(Supplied information):

Start of Block

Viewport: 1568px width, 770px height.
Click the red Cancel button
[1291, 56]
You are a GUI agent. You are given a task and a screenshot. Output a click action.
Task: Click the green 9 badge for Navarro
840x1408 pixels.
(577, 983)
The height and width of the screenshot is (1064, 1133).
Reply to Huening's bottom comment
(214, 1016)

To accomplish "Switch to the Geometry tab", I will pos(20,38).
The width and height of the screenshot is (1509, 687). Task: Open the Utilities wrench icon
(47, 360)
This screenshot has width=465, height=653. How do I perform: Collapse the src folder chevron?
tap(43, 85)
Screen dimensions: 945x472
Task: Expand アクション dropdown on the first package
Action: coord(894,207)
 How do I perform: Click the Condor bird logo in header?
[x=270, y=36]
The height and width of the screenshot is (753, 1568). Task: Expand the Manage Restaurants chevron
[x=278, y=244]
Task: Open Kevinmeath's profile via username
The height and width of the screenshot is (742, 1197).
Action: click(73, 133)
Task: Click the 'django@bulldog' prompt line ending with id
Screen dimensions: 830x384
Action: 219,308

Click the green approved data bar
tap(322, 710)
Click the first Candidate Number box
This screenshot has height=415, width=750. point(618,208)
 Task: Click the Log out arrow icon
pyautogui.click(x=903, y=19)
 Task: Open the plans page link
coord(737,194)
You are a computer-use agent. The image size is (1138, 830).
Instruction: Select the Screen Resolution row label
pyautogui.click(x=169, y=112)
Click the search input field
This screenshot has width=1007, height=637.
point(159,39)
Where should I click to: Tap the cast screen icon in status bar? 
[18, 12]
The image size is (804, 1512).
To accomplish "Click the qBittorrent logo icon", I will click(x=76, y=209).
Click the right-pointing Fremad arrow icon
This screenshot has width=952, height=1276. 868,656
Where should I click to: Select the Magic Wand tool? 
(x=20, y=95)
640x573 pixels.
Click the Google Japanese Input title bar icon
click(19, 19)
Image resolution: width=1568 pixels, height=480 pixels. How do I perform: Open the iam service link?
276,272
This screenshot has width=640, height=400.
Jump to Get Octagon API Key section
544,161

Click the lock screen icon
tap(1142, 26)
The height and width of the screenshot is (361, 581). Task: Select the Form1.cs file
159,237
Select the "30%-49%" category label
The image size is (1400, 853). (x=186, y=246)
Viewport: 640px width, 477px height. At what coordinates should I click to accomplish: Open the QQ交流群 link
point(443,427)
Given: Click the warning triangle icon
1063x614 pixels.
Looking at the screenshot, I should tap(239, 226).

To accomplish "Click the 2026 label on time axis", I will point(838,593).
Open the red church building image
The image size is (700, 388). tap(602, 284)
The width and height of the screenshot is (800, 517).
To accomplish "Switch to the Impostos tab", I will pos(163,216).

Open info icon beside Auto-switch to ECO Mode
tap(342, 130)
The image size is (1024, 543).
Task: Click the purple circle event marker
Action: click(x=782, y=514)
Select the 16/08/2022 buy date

End of Block

(Work to be completed):
Please go line by line through the records above, copying each one that holds the string "will".

(Answer space):
To accomplish "Switch to the Geometry tab", I will pos(20,38).
To accomplish "Click the qBittorrent logo icon", I will click(x=76, y=209).
To accomplish "Click the 2026 label on time axis", I will point(838,593).
To accomplish "Switch to the Impostos tab", I will pos(163,216).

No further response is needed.